## Selected text
____

Track, Time, Marker_t, Text
The Text marks a point in the sequence which occurs at the given Time, for example “Third Movement”.
Track, Time, Cue_point_t, Text
The Text identifies synchronisation point which occurs at the specified Time, for example, “Door slams”.
Track, Time, Lyric_t, Text
The Text gives a lyric intended to be sung at the given Time. Lyrics are often broken down into separate syllables to time-align them more precisely with the sequence.
Track, Time, Text_t, Text
This meta-event supplies an arbitrary Text string tagged to the Track and Time. It can be used for textual information which doesn’t fall into one of the more specific categories given above.
Track, 0, Sequence_number, Number
This meta-event specifies a sequence Number between 0 and 65535, used to arrange multiple tracks in a type 2 MIDI file, or to identify the sequence in which a collection of type 0 or 1 MIDI files should be played. The Sequence_number meta-event should occur at Time zero, at the start of the track.
Track, Time, MIDI_port, Number
This meta-event specifies that subsequent events in the Track should be sent to MIDI port (bus) Number, between 0 and 255. This meta-event usually appears at the start of a track with Time zero, but may appear within a track should the need arise to change the port while the track is being played.
Track, Time, Channel_prefix, Number
This meta-event specifies the MIDI channel that subsequent meta-events and System_exclusive events pertain to. The channel Number specifies a MIDI channel from 0 to 15. In fact, the Number may be as large as 255, but the consequences of specifying a channel number greater than 15 are undefined.
Track, Time, Time_signature, Num, Denom, Click, NotesQ
The time signature, metronome click rate, and number of 32nd notes per MIDI quarter note (24 MIDI clock times) are given by the numeric arguments. Num gives the numerator of the time signature as specified on sheet music. Denom specifies the denominator as a negative power of two, for example 2 for a quarter note, 3 for an eighth note, etc. Click gives the number of MIDI clocks per metronome click, and NotesQ the number of 32nd notes in the nominal MIDI quarter note time of 24 clocks (8 for the default MIDI quarter note definition).

____

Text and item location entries

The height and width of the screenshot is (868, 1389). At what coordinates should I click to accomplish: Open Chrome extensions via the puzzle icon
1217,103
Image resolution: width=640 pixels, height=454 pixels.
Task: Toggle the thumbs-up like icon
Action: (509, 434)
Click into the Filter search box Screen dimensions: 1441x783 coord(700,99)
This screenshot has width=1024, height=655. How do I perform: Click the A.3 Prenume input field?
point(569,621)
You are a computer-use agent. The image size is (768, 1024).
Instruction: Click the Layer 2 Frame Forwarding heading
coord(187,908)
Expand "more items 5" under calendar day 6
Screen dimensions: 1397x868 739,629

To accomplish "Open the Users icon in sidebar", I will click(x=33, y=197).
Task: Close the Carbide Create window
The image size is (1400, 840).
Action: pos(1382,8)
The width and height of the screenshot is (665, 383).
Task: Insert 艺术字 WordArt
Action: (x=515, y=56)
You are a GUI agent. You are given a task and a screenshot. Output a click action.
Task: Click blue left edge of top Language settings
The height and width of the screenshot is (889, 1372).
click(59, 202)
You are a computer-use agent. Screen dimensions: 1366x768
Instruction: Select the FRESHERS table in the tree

____

## Actions to take
[A] Reproduce word for word the passage of the MIDI meta-event descriptions between "Track, Time, Marker_t, Text" and "categories given above.", inclusive.
[B] Please state whether each statement agrees with the MIDI meta-event descriptions, answering yes or no and quoting the deciding words: (i) A sequence number may range from 0 to 65535. (ii) The MIDI port meta-event can appear only at Time zero. (iii) A Denom value of 3 stands for a quarter note.
[C] Extend the MIDI meta-event descriptions, picking up after their final sentence.

## Responses per task
[A]
Track, Time, Marker_t, Text
The Text marks a point in the sequence which occurs at the given Time, for example “Third Movement”.
Track, Time, Cue_point_t, Text
The Text identifies synchronisation point which occurs at the specified Time, for example, “Door slams”.
Track, Time, Lyric_t, Text
The Text gives a lyric intended to be sung at the given Time. Lyrics are often broken down into separate syllables to time-align them more precisely with the sequence.
Track, Time, Text_t, Text
This meta-event supplies an arbitrary Text string tagged to the Track and Time. It can be used for textual information which doesn’t fall into one of the more specific categories given above.

[B]
(i) Yes: "a sequence Number between 0 and 65535"
(ii) No: "but may appear within a track should the need arise to change the port while the track is being played"
(iii) No: "2 for a quarter note, 3 for an eighth note"

[C]
Track, Time, Key_signature, Key, Major/Minor
The key signature is specified by the numeric Key value, which is 0 for the key of C, a positive value for each sharp above C, or a negative value for each flat below C, thus in the inclusive range −7 to 7. The Major/Minorfield is a quoted string which will be major for a major key and minor for a minor key.
Track, Time, Tempo, Number
The tempo is specified as the Number of microseconds per quarter note, between 1 and 16777215. A value of 500000 corresponds to 120 quarter notes (“beats”) per minute. To convert beats per minute to a Tempo value, take the quotient from dividing 60,000,000 by the beats per minute.
Track, 0, SMPTE_offset, Hour, Minute, Second, Frame, FracFrame
This meta-event, which must occur with a zero Time at the start of a track, specifies the SMPTE time code at which it should start playing. The FracFrame field gives the fractional frame time (0 to 99).
Track, Time, Sequencer_specific, Length, Data, …
The Sequencer_specific meta-event is used to store vendor-proprietary data in a MIDI file. The Length can be any value between 0 and 228−1, specifying the number of Data bytes (between 0 and 255) which follow.Sequencer_specific records may be very long; programs which process MIDI CSV files should be careful to protect against buffer overflows and truncation of these records.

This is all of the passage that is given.